Your OAuth access token should begins with -xoxb (or -xoxa), instead of -xoxp. User tokens will be deprecated.
This requires to update your code!
Previously, you needed to verify a verificatin token to see if a request was coming from Slack, not from some malicious place by simply comparing a string with the legacy token with a token received with a payload. But now you must use more secure sigining secrets.
Basically, you need to compare the value of the X-Slack-Signature, the HMAC-SHA256 keyed hash of the raw request payload, with a hashed string containing your Slack signin secret code, combined with the version and X-Slack-Request-Timestamp.
Learn more at Verifying requests from Slack.

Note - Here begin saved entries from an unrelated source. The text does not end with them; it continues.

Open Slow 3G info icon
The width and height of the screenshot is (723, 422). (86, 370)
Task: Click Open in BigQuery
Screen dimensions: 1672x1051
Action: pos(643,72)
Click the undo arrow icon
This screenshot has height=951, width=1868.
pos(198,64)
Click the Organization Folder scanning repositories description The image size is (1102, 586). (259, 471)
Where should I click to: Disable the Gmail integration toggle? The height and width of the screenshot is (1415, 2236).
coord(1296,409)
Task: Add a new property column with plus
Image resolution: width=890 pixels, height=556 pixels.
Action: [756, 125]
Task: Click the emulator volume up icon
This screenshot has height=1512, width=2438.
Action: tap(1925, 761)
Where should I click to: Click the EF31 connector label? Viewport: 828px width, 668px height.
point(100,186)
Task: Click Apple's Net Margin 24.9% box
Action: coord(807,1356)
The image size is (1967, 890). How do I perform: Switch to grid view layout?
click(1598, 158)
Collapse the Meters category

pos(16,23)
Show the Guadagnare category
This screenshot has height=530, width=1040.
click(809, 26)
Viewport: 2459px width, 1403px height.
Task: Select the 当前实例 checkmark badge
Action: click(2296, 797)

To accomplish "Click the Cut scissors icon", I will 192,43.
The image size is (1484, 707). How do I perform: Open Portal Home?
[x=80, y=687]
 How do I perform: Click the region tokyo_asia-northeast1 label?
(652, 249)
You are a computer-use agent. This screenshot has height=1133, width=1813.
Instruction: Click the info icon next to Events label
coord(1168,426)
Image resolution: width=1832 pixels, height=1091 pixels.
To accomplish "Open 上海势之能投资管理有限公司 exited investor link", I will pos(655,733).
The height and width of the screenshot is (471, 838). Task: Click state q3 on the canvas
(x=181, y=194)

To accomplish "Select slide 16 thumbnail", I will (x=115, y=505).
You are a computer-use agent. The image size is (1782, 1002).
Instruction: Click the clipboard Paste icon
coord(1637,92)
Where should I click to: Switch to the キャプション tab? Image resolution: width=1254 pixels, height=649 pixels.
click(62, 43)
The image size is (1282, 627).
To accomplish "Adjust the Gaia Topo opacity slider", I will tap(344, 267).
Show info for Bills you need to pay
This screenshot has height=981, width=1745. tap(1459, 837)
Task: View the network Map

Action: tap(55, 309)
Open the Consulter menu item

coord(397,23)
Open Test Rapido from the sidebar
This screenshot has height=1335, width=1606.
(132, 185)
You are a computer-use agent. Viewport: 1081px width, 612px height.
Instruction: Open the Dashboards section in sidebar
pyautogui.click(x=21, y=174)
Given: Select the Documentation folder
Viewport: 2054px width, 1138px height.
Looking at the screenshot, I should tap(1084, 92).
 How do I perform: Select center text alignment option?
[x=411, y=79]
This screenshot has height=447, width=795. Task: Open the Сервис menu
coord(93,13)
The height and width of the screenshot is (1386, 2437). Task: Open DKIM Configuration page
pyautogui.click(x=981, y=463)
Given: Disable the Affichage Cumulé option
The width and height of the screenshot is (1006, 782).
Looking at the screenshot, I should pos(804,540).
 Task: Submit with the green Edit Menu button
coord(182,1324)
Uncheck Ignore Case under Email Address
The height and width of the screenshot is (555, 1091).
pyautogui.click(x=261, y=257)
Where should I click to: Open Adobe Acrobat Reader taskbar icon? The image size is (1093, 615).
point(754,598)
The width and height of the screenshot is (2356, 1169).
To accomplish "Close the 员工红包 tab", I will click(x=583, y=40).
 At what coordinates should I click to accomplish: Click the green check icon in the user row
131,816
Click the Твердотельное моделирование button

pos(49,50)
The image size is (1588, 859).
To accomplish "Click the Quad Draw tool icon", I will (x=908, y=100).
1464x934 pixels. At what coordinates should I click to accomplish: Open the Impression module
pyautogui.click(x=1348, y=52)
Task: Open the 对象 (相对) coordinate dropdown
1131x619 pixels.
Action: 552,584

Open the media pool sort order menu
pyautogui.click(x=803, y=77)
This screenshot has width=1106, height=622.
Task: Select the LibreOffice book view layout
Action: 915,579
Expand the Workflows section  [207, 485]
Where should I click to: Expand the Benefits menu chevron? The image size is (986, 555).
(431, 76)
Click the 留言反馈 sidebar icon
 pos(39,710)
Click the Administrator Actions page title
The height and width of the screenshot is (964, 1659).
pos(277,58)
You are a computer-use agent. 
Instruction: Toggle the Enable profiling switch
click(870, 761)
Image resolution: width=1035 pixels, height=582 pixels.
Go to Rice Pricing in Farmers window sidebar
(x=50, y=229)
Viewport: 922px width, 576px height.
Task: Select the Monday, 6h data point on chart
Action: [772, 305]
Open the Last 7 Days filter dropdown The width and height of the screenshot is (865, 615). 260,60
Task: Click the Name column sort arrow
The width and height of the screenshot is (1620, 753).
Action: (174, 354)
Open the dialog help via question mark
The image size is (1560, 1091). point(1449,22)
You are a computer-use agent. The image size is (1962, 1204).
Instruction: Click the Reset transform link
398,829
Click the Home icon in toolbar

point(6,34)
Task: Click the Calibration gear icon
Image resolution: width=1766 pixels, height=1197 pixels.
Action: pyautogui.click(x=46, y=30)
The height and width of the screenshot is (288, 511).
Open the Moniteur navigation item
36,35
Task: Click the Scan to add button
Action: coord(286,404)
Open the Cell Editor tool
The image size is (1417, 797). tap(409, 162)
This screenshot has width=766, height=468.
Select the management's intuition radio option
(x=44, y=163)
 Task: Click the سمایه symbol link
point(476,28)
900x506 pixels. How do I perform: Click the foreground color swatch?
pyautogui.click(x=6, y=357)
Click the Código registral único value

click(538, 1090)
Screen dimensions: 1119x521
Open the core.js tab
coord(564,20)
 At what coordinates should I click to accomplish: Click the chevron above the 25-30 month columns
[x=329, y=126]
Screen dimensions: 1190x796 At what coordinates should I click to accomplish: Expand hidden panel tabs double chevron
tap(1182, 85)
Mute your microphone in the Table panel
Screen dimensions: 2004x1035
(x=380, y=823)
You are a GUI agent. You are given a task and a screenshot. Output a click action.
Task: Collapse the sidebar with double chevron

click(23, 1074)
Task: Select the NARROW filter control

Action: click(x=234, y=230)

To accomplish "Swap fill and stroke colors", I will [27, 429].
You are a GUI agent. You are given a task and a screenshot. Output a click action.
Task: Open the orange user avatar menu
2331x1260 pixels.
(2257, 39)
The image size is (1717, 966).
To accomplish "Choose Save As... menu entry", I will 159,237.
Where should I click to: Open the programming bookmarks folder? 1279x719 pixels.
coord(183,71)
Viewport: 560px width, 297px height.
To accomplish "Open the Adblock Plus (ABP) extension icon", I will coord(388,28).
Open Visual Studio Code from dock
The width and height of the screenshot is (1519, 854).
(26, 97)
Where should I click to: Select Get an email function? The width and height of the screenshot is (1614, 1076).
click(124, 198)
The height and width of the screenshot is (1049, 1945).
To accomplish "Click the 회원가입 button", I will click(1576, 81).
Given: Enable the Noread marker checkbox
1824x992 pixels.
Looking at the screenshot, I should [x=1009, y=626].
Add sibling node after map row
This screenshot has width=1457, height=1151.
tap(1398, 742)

OAuth refresh tokens are also introduced as a security feature, which allows the app owners to proactively rotate tokens when the tokens are compromised.
Your workspace app can use the new apps.uninstall method to uninstall itself from a single workspace, revoking all tokens associated with it. To revoke a workspace token without uninstalling the app, use auth.revoke.
Although the example of using the short-lived refresh token is not included in this Blurprints example since this tutorial is written for internal integration, if you are distributing your app, use a short-lived OAuth Refresh token. Implementing token rotation is required for all apps that are distributed, whether submitted for the App Directory or not.
To lean more, read Token rotation for workspace apps.
🎁 If you are using the Node SDK, the token refresh feature is available for you already!